Find the line that contains "Viewport: 586px width, 400px height." in the records below, then repeat exactly that line and each one after it, leaving pictures out.

═══ SUPPLIED RECORDS ═══

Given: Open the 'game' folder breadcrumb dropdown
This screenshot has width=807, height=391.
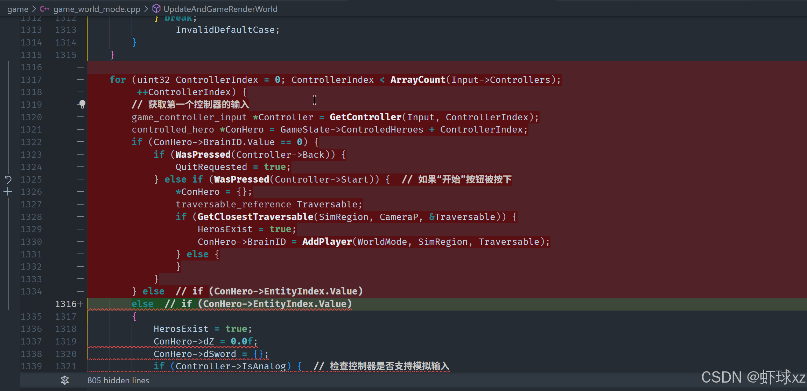Looking at the screenshot, I should (17, 9).
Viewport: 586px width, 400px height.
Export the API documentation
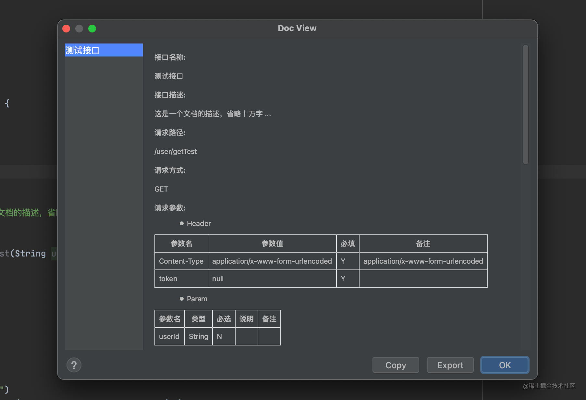pyautogui.click(x=450, y=365)
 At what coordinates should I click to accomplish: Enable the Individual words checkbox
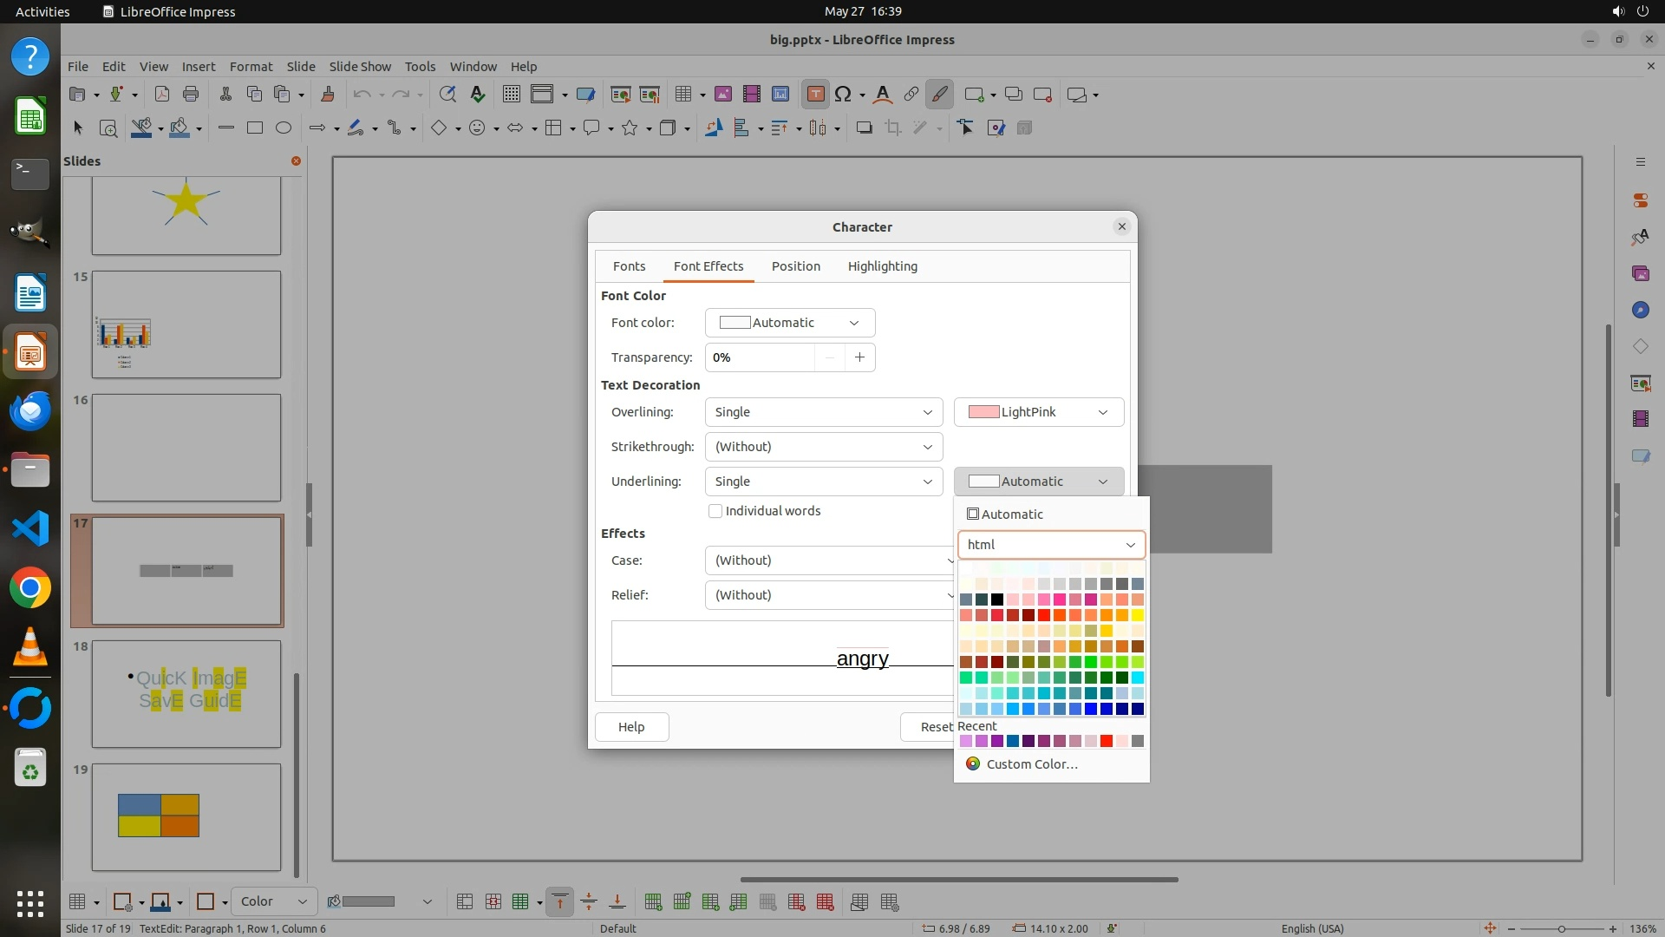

═══

* **OUTPUT BELOW**:
Viewport: 586px width, 400px height.
Export the API documentation
pyautogui.click(x=450, y=365)
 At what coordinates should I click to accomplish: Enable the Individual words checkbox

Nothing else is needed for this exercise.